WORK INSTRUCTIONS = In the listing below, the line containing "Férfi cipők (100, 760)" marks the end; copy exactly every line from the first through that one.

RECORDS SUPPLIED =

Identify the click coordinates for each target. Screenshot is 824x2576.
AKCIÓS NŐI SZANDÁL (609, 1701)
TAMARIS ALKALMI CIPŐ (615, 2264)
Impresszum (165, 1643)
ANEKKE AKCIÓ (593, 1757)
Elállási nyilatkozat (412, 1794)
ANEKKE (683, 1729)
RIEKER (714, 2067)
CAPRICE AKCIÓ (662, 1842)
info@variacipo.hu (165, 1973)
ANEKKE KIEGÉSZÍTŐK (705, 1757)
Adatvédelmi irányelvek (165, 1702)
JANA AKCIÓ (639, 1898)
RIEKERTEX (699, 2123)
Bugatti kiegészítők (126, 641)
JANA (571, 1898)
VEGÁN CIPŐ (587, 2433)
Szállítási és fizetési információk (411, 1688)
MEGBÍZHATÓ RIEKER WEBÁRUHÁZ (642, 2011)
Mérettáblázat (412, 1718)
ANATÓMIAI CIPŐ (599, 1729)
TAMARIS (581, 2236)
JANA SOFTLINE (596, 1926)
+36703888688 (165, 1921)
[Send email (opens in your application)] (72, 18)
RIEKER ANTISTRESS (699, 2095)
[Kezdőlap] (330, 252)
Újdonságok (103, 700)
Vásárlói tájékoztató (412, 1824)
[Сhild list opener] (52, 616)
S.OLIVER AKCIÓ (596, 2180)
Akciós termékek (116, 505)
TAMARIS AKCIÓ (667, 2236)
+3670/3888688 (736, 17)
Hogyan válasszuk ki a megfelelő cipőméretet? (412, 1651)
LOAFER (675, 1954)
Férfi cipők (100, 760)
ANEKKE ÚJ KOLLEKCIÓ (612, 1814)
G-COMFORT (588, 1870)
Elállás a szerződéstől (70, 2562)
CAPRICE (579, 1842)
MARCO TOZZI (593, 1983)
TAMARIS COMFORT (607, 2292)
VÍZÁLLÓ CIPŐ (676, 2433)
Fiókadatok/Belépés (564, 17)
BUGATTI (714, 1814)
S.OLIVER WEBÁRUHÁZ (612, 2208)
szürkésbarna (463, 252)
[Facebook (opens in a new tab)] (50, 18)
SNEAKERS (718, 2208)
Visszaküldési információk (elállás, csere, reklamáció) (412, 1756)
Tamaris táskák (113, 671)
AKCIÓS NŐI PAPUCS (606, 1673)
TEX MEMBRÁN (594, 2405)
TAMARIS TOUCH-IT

ANSWER BELOW =
Identify the click coordinates for each target. Screenshot is 824x2576.
AKCIÓS NŐI SZANDÁL (609, 1701)
TAMARIS ALKALMI CIPŐ (615, 2264)
Impresszum (165, 1643)
ANEKKE AKCIÓ (593, 1757)
Elállási nyilatkozat (412, 1794)
ANEKKE (683, 1729)
RIEKER (714, 2067)
CAPRICE AKCIÓ (662, 1842)
info@variacipo.hu (165, 1973)
ANEKKE KIEGÉSZÍTŐK (705, 1757)
Adatvédelmi irányelvek (165, 1702)
JANA AKCIÓ (639, 1898)
RIEKERTEX (699, 2123)
Bugatti kiegészítők (126, 641)
JANA (571, 1898)
VEGÁN CIPŐ (587, 2433)
Szállítási és fizetési információk (411, 1688)
MEGBÍZHATÓ RIEKER WEBÁRUHÁZ (642, 2011)
Mérettáblázat (412, 1718)
ANATÓMIAI CIPŐ (599, 1729)
TAMARIS (581, 2236)
JANA SOFTLINE (596, 1926)
+36703888688 (165, 1921)
[Send email (opens in your application)] (72, 18)
RIEKER ANTISTRESS (699, 2095)
[Kezdőlap] (330, 252)
Újdonságok (103, 700)
Vásárlói tájékoztató (412, 1824)
[Сhild list opener] (52, 616)
S.OLIVER AKCIÓ (596, 2180)
Akciós termékek (116, 505)
TAMARIS AKCIÓ (667, 2236)
+3670/3888688 (736, 17)
Hogyan válasszuk ki a megfelelő cipőméretet? (412, 1651)
LOAFER (675, 1954)
Férfi cipők (100, 760)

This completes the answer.